Il libro inizia con la domanda che il professore rivolge a Caterina che
sta discutendo la tesi, se la privazione della vita come risultato di un
attacco terroristico sia giuridicamente uguale alla privazione della vita come
risultato di un crimine che abbia per scopo un furto, ad esempio. Domanda
perfetta per una storia di delitti: tutte le morti hanno lo stesso valore?
Per me è lo stesso, nel senso che uccidere
è sempre male, non importa per quale motivo si uccida. Non esiste alcuna scusa,
non c’è alcuna giustificazione. Sono contro ogni tipo di terrorismo- sia
italiano o tedesco, sia sotto la forma delle Brigate Rosse o del terrorismo
islamico. Uccidere non è la soluzione, non si arriva a nulla uccidendo. Nel
romanzo ci sono due tipi di terrorismo, uno moderno ed uno antico che ha un
obiettivo più specifico. E il vecchio che incarna questo secondo tipo di
terrorismo disprezza gli altri che agiscono sul traghetto.

* [OBIETTIVI]
1. Rispondi a queste domande sul brano dedicato al romanzo:
(a) A chi rivolge la domanda il professore all'inizio del libro?
(b) Quanti tipi di terrorismo ci sono nel romanzo, e come sono descritti?
(c) Chi disprezza gli altri che agiscono sul traghetto?
2. Prosegui il brano sul romanzo dal punto in cui si ferma.

* [BLOCCO DI DATI]

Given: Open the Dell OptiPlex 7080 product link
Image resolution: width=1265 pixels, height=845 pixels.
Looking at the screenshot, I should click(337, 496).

* [RISULTATI FINALI]
1.
(a) A Caterina, che sta discutendo la tesi.
(b) Due: uno moderno e uno antico, che ha un obiettivo più specifico.
(c) Il vecchio che incarna il terrorismo antico.

2.
C’è un’altra domanda importante nel romanzo e riguarda la violenza: la
violenza è sempre la stessa, da qualunque parte venga?
Sì, la violenza è uguale, non si può combattere la violenza con altra
violenza, non combatti contro la violenza creando la violenza. Ci deve essere
una linea tra la violenza e la tortura organizzata e l’istituzione che protegge
l’integrità della gente: quando il governo tollera la violenza, anche chi governa
si mette sullo stesso piano. Succede dove la violenza è istituzionalizzata o
tollerata: è la differenza tra il vivere in una democrazia o tra i talebani.
C’è poi il tema ricorrente del ricatto: pensa che il ricatto- ad ogni
livello, politico o affettivo- sia un segno di vigliaccheria e di debolezza?
Penso che il ricatto sia la via più breve
per raggiungere cose che non sono raggiungibili. Per i terroristi è la cosa più
facile, minacciare di uccidere un ostaggio al giorno se le loro richieste non
vengono soddisfatte. La stessa cosa avviene per la polizia, per costringere
qualcuno a testimoniare. E’ la via più breve e illegale per raggiungere quello
che si vuole.
Kostas si lamenta spesso dello strascico dei giochi olimpici: i
vantaggi dell’essere il paese ospitante sono finiti insieme ai giochi? O ci
sono stati anche dei veri svantaggi come conseguenza?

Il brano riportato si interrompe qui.